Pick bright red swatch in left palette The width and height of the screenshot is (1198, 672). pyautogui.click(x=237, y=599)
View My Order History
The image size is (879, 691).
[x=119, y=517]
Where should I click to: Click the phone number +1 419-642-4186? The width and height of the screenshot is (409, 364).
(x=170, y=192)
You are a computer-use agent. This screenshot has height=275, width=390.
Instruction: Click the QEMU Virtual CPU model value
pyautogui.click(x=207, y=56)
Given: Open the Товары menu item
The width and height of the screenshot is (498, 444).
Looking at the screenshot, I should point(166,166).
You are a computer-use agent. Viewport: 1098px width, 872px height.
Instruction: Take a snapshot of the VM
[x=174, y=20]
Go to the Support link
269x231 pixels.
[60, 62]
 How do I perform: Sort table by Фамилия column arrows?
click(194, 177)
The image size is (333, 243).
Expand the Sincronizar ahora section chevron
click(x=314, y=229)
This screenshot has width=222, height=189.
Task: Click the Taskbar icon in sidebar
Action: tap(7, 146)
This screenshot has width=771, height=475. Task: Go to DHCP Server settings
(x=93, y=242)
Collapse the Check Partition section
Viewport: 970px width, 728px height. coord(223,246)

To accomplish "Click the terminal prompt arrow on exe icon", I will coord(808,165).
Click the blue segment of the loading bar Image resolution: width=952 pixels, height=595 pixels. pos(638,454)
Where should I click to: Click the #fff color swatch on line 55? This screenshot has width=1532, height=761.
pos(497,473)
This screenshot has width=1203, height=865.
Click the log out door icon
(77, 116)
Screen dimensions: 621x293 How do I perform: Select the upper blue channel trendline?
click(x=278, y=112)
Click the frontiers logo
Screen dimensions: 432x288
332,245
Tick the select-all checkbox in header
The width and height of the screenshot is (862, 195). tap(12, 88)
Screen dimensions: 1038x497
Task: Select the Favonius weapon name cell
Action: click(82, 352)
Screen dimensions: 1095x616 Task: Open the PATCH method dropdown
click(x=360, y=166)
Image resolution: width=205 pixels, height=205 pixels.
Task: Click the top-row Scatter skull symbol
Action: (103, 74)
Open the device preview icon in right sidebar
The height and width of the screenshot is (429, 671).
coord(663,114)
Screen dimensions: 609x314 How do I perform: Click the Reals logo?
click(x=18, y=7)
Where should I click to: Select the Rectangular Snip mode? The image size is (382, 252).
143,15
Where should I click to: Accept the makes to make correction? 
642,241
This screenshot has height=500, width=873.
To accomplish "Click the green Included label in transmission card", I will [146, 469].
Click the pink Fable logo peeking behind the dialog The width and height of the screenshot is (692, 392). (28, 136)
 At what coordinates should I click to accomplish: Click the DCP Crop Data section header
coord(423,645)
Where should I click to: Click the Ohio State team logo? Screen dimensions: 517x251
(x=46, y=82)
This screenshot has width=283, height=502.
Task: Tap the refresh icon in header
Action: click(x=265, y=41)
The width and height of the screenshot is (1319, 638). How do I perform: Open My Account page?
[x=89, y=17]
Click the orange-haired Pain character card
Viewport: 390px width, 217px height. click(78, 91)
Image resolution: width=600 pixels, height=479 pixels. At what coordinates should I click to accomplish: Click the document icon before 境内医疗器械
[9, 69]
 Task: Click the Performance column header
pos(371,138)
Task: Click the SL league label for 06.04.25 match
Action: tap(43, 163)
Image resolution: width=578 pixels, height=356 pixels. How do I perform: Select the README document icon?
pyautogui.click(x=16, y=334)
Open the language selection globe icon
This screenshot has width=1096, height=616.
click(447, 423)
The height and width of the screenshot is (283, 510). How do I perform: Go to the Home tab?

> _Instructions to follow_
Take the line holding "Task: Click the Performance column header" and all lines after it through the end of the data, and set them down exactly.

> _Exercise response_
 Task: Click the Performance column header
pos(371,138)
Task: Click the SL league label for 06.04.25 match
Action: tap(43, 163)
Image resolution: width=578 pixels, height=356 pixels. How do I perform: Select the README document icon?
pyautogui.click(x=16, y=334)
Open the language selection globe icon
This screenshot has width=1096, height=616.
click(447, 423)
The height and width of the screenshot is (283, 510). How do I perform: Go to the Home tab?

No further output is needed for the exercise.